Source information Start Marker

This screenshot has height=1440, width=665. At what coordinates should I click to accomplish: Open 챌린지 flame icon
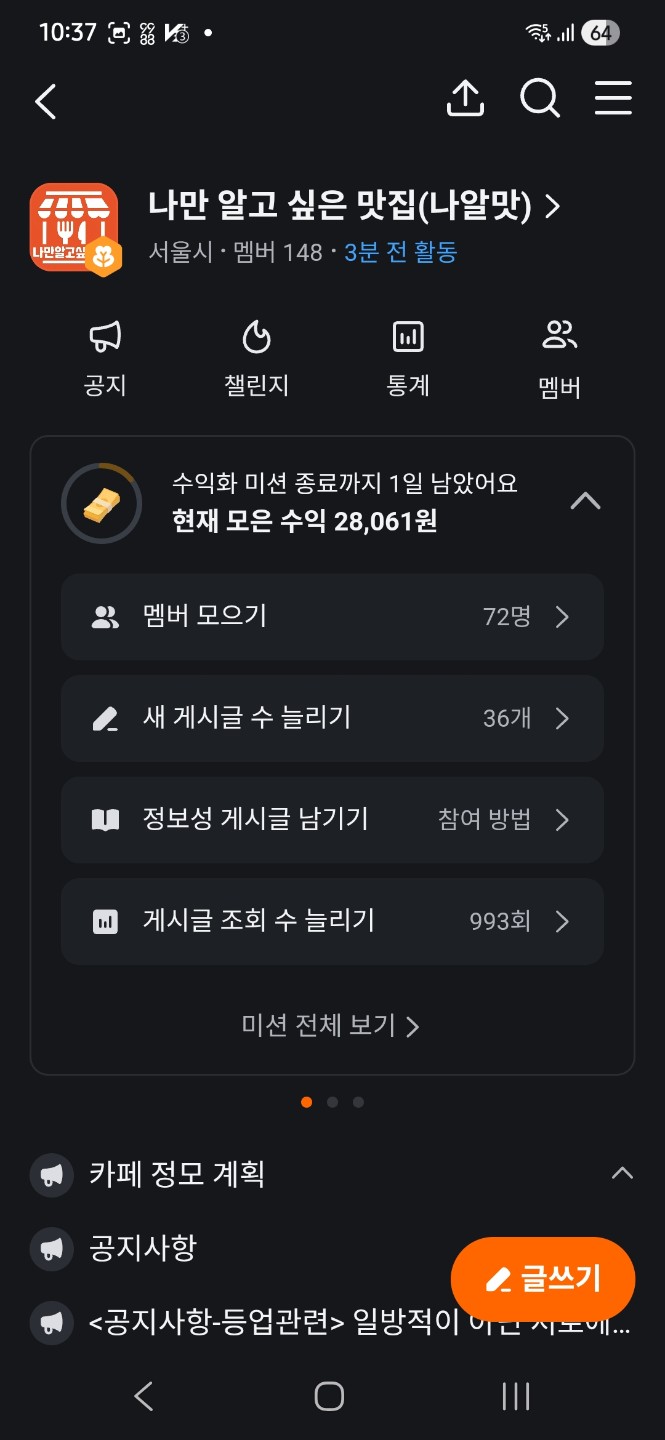click(257, 338)
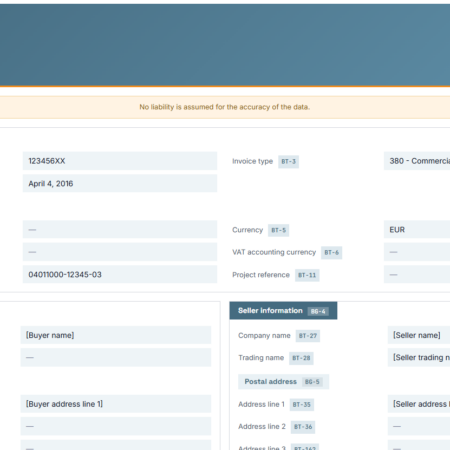Click the BT-5 currency code badge
This screenshot has height=450, width=450.
coord(278,230)
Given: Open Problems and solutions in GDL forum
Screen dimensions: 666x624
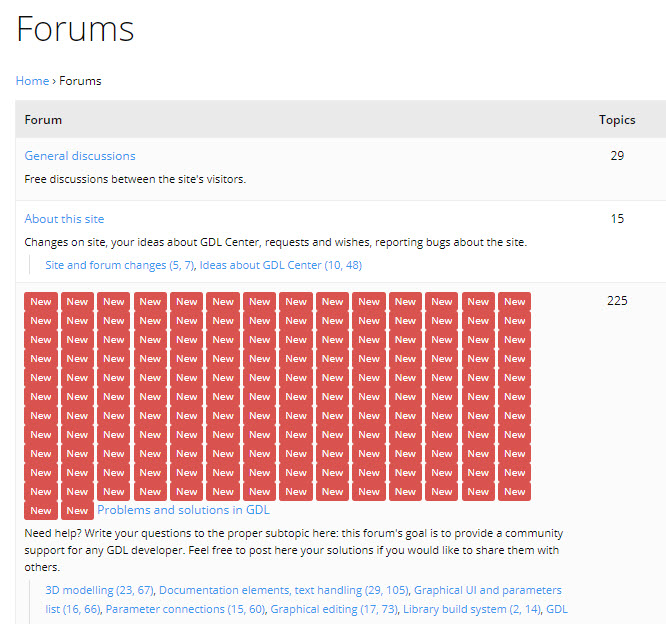Looking at the screenshot, I should click(183, 510).
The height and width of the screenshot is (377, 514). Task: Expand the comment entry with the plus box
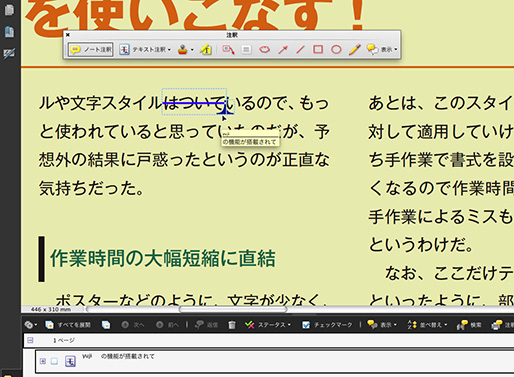click(x=43, y=361)
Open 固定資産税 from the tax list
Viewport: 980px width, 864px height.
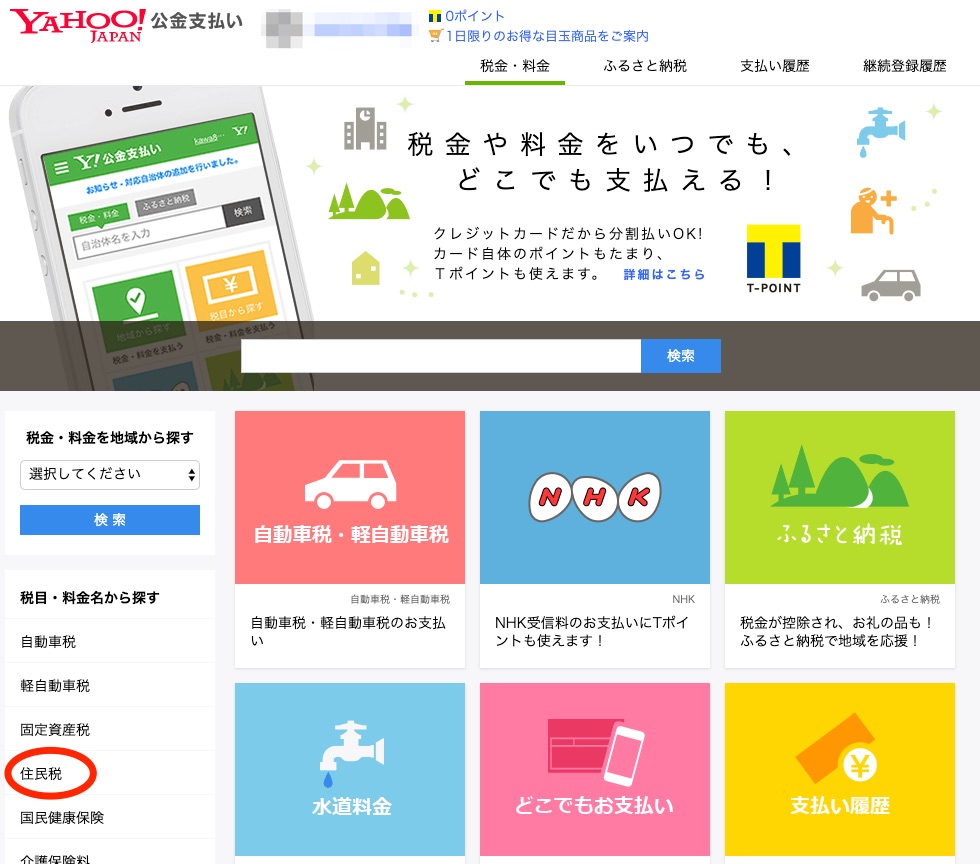pyautogui.click(x=55, y=730)
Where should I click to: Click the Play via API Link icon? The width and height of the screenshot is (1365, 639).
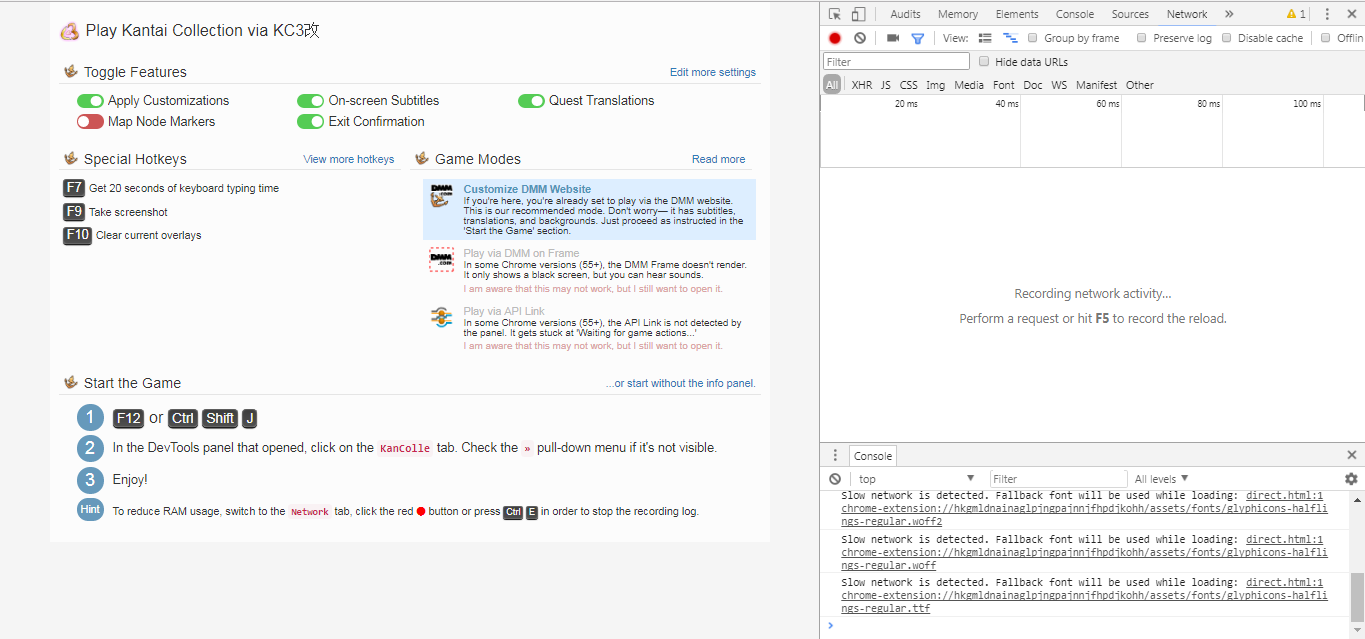coord(441,317)
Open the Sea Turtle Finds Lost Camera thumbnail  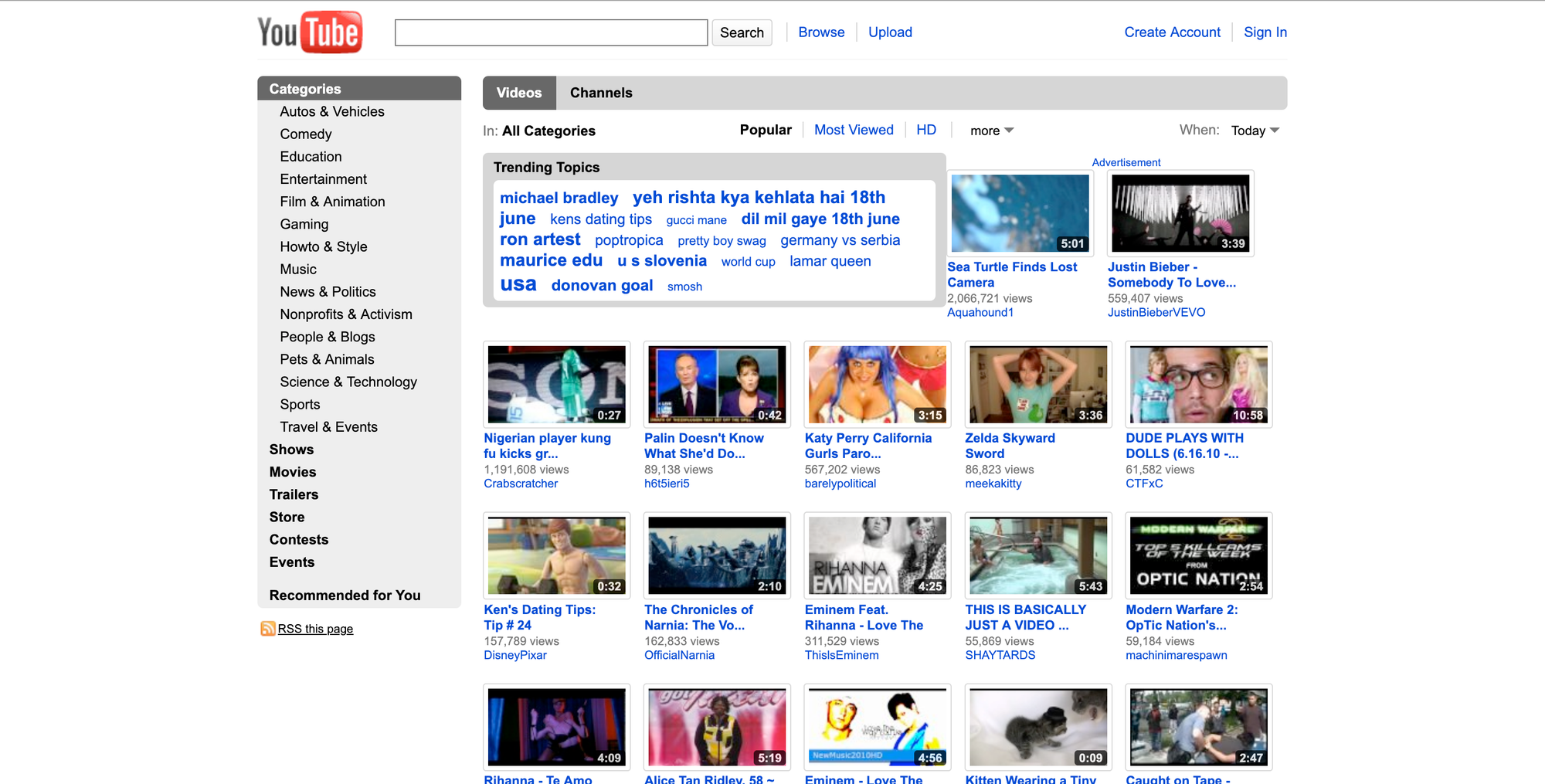click(x=1020, y=213)
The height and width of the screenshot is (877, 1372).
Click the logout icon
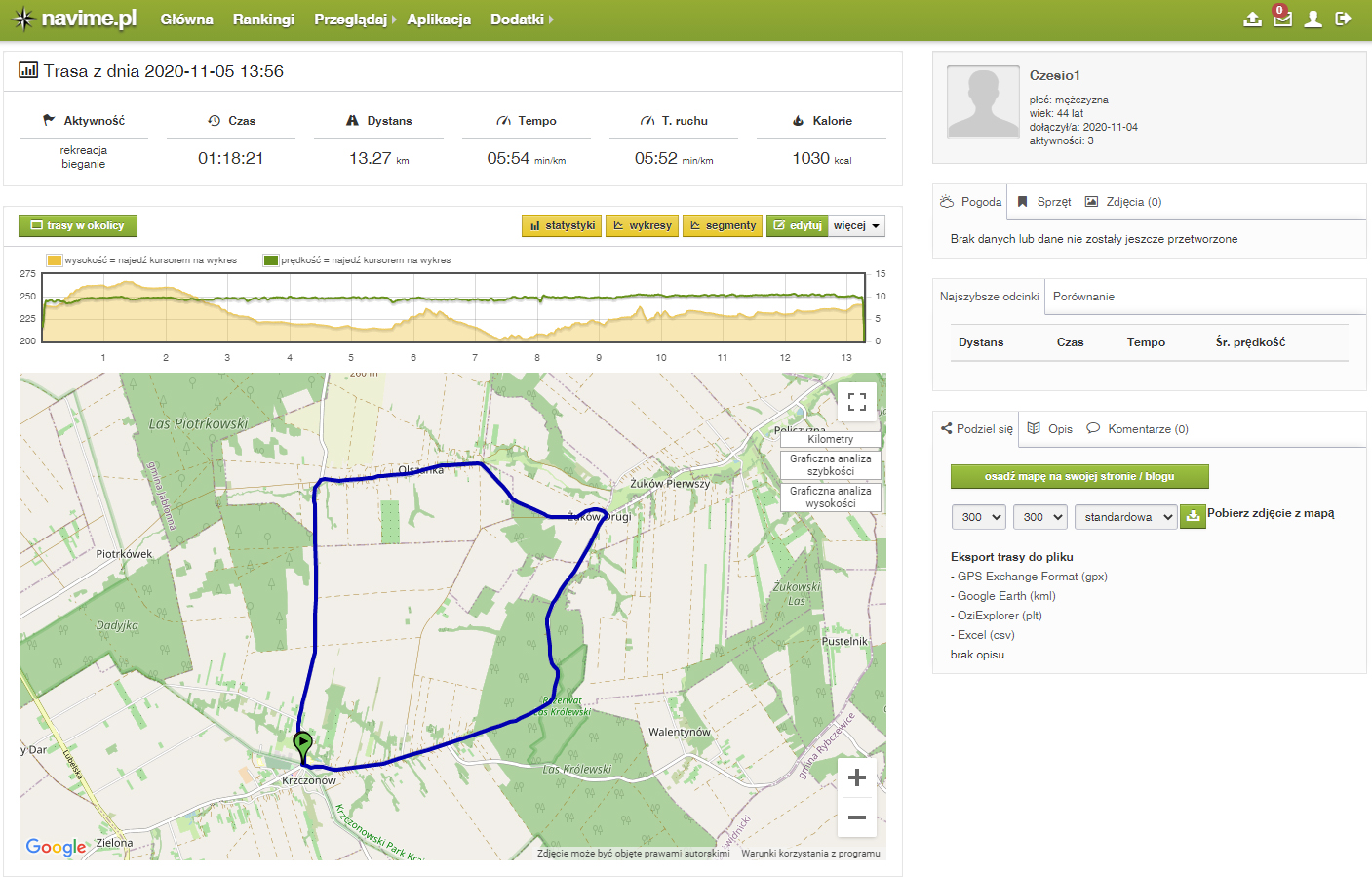1343,19
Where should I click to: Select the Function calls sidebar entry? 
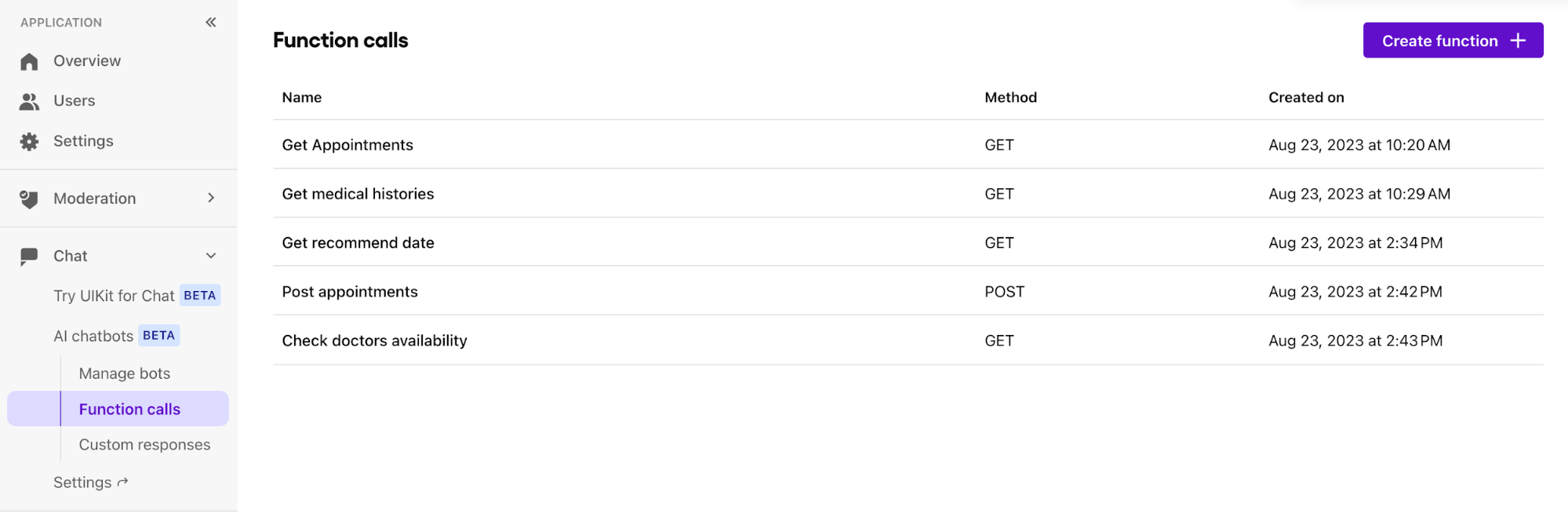click(x=129, y=409)
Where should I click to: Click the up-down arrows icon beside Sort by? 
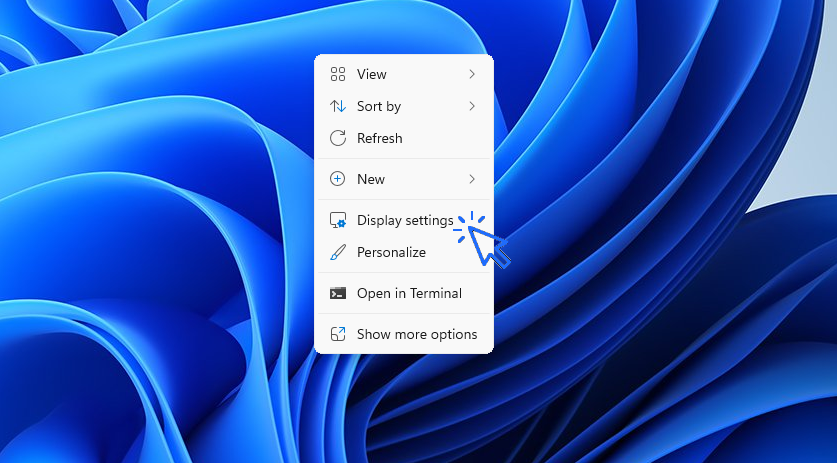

Source information End Marker

Exercise:
All lines after and including the one with "Click the logout icon", through the end of the entries above, should be output exactly and by themselves. The pictures are to be left out.

Result:
Click the logout icon
1343,19
Where should I click to: Select the Function calls sidebar entry? 
click(x=129, y=409)
Where should I click to: Click the up-down arrows icon beside Sort by? 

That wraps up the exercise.